* **Problem**: Transcribe only part of the material below: the lines from the one containing "This screenshot has width=1374, height=414." through the one containing "The width and height of the screenshot is (231, 210).", inclusive, exactly as written.

* **Records to process**:
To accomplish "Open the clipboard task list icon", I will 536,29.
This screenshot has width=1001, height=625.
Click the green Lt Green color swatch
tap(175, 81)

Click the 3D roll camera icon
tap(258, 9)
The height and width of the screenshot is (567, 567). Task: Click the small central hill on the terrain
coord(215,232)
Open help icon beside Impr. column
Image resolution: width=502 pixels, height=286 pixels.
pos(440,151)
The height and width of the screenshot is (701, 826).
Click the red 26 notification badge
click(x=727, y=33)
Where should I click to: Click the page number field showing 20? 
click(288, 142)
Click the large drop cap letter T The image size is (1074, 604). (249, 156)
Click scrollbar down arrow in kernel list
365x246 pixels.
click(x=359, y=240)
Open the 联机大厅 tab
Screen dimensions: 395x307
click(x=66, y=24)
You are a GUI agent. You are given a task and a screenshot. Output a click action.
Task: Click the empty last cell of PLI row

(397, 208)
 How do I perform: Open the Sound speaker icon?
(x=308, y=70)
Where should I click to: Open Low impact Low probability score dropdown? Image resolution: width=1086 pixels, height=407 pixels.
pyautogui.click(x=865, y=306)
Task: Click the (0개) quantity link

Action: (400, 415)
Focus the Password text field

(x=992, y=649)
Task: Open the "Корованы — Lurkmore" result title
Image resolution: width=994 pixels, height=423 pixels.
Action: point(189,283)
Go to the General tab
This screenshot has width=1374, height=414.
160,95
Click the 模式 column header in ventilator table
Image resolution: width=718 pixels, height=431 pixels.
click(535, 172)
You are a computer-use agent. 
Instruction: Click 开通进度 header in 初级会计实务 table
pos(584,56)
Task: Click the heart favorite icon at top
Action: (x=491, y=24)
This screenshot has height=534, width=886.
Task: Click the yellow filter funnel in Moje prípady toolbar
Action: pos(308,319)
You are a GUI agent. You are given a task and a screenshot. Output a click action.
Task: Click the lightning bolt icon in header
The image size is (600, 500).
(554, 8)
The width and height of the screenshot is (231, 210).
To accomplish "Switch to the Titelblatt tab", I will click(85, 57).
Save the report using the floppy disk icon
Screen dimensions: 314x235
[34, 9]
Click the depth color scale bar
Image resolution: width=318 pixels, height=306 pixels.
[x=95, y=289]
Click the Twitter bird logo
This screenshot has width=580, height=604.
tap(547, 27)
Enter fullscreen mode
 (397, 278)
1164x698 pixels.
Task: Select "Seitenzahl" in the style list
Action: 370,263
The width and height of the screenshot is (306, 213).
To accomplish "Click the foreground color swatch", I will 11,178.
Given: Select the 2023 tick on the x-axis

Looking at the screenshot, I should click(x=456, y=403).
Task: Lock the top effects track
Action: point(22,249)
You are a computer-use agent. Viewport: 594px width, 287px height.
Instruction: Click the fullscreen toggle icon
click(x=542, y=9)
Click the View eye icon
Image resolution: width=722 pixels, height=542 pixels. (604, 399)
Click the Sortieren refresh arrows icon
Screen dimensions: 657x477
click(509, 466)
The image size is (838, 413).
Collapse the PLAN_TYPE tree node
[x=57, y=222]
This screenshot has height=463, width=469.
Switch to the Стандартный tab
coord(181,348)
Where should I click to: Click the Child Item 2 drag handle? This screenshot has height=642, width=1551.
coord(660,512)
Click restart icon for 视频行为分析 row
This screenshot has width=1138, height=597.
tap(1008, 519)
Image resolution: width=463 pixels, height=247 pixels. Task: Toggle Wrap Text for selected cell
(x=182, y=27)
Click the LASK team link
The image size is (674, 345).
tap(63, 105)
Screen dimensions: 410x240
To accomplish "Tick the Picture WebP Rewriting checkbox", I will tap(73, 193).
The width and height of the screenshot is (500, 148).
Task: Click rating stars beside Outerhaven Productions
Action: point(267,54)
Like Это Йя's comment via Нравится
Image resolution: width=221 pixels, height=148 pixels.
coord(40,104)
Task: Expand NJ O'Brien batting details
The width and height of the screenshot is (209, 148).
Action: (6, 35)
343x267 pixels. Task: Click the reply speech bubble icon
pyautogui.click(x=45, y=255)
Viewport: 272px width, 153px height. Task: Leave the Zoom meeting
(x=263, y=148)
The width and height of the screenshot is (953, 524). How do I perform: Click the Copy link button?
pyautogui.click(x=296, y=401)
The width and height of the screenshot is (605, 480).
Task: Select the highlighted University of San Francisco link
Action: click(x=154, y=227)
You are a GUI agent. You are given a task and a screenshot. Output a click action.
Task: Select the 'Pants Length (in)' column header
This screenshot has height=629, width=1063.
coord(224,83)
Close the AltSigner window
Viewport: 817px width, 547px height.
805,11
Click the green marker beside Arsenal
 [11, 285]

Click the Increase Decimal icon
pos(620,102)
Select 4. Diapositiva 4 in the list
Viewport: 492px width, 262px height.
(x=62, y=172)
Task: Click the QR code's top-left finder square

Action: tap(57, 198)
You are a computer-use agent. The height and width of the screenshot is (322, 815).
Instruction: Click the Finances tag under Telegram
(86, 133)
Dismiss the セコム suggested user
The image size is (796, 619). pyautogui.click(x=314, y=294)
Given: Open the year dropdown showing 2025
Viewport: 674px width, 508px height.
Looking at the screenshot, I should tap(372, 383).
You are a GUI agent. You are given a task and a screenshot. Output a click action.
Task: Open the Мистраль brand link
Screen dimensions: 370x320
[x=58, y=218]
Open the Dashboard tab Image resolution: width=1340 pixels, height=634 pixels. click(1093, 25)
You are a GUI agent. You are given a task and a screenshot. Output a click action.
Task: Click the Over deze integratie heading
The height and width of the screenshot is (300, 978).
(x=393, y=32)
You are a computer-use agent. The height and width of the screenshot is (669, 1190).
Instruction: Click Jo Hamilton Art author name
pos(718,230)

* **Task solution**:
This screenshot has width=1374, height=414.
160,95
Click the 模式 column header in ventilator table
Image resolution: width=718 pixels, height=431 pixels.
click(535, 172)
You are a computer-use agent. 
Instruction: Click 开通进度 header in 初级会计实务 table
pos(584,56)
Task: Click the heart favorite icon at top
Action: (x=491, y=24)
This screenshot has height=534, width=886.
Task: Click the yellow filter funnel in Moje prípady toolbar
Action: pos(308,319)
You are a GUI agent. You are given a task and a screenshot. Output a click action.
Task: Click the lightning bolt icon in header
The image size is (600, 500).
(554, 8)
The width and height of the screenshot is (231, 210).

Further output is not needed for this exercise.